Alexander Beecroft, who is currently finishing up doctorate work at Harvard University, will join the department next fall as a junior professor, comparative literature chairman Michael Holquist said. With a focus on ancient Greek and early Chinese literature, Beecroft will have a shared appointment in the Humanities. Stanford literature professor Haun Saussy, who is also an expert on Chinese poetry and Greek literature, was hired last spring and will join the department in the fall of 2004 as a tenured professor.

“In general our program is thriving,” Holquist said. “A large part of it has to do with the turn towards the world — We really have broken out of our Euro-centric box.”

Holquist said the number of majors and applications to the graduate program are up in his department. In addition, comparative literature courses have also been attracting more non-majors in recent years, he said.

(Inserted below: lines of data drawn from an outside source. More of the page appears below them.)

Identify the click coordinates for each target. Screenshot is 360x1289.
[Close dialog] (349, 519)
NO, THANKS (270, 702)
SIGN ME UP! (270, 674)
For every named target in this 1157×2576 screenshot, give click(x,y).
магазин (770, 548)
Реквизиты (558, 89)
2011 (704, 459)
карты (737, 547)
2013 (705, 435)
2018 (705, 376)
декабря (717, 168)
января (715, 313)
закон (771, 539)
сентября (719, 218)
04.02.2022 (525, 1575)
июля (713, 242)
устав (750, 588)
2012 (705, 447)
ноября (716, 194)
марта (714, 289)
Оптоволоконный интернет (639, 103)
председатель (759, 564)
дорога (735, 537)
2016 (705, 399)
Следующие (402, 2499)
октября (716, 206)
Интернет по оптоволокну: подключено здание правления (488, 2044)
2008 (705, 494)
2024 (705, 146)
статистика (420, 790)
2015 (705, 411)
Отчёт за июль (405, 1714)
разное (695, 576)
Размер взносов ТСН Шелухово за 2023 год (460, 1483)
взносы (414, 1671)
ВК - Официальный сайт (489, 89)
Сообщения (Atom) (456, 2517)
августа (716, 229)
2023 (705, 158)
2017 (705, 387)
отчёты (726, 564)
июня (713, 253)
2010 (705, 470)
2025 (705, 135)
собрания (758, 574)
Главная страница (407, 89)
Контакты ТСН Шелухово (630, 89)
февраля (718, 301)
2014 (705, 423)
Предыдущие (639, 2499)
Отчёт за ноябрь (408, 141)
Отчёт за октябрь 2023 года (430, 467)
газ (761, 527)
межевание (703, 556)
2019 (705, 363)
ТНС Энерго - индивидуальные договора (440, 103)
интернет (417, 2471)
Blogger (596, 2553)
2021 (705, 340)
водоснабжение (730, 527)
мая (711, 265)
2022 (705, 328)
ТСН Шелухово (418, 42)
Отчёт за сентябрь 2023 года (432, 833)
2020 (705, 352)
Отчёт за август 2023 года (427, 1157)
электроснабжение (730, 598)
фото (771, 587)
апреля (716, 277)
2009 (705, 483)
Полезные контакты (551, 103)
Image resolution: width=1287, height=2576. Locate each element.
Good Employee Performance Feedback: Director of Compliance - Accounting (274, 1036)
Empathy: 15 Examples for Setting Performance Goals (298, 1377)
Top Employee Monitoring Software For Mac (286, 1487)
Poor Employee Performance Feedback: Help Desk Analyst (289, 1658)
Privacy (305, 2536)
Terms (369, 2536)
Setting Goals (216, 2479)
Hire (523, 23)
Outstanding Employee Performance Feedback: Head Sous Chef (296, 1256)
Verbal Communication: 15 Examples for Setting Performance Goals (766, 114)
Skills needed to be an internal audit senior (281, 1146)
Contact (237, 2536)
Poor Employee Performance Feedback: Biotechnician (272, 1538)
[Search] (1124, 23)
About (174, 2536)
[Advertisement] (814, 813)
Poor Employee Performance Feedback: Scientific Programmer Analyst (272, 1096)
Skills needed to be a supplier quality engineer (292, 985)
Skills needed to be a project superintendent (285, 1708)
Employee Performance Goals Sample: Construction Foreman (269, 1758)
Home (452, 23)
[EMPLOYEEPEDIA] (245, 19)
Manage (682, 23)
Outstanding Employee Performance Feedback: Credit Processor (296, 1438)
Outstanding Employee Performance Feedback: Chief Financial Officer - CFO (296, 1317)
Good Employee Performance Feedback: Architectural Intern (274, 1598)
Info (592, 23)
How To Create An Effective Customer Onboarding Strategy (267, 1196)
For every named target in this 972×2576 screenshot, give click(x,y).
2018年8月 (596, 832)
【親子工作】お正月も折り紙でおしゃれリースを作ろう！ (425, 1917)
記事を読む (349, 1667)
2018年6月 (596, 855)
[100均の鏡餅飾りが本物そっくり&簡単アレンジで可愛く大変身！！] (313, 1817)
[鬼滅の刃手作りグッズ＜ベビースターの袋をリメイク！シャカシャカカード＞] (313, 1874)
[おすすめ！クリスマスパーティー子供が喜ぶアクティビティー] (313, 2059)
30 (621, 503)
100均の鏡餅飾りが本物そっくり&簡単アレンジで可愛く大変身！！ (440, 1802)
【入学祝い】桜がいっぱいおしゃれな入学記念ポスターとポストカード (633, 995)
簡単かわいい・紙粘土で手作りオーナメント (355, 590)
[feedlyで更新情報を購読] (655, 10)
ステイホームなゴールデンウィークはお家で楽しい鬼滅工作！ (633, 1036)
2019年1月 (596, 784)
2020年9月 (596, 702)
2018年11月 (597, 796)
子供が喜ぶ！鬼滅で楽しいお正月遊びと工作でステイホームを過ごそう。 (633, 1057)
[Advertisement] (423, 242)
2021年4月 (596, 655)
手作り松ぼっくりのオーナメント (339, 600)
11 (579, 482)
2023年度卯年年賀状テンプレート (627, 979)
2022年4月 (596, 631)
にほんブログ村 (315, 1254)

“The popularity of the ‘World Literature’ course is greater that ever,” Holquist said. “The world film course has been very popular.”

Holquist said the department is expanding its world view in its academic areas and through various programs. The department has helped sponsor conferences at the University of Beijing — something Holquist said increases Yale’s presence in China. He said comparative literature professors have also been active in the Yale Center for International and Area Studies’ Crossing Borders Initiative, which is a three-year-old program designed to examine the new academic role for area studies.

At Yale, Beecroft will teach a directed studies literature section and a freshman seminar on lyric poetry in Greece, Rome and China. He said he will also teach the “World Literatures” class and an upperclassman seminar that compares Chinese and Greek poetry and philosophy.

Beecroft said in his literature dissertation, he is analyzing how oral traditions became written texts in ancient Greece and China.

While Beecroft has an undergraduate degrees in classics, he said he began learning Chinese because of its heavy influence in his western Canadian hometown. Initially, Beecroft thought he would go into business in the Pacific rim, but he said his desire to pursue business eventually faded away, while his interest in Chinese remained.

Holquist said hiring Beecroft and Saussy will strengthen relations with both the Classics Department and East Asian studies.

When Saussy comes to Yale, he will teach courses about Chinese poetry and the interaction between Chinese and European thought.

“I’ll probably do a lot of undergraduate stuff about this problem of reading in a cosmopolitan way,” Saussy said.

He said he is also interested in the history of science, particularly 19th century poets’ views of the brain.

Saussy finished his graduate work at Yale in 1990 and Holquist said he is happy about Saussy’s return to the department.

“I’m very happy he’s coming back because among other things he’s a fine Chinese cook,” Holquist said.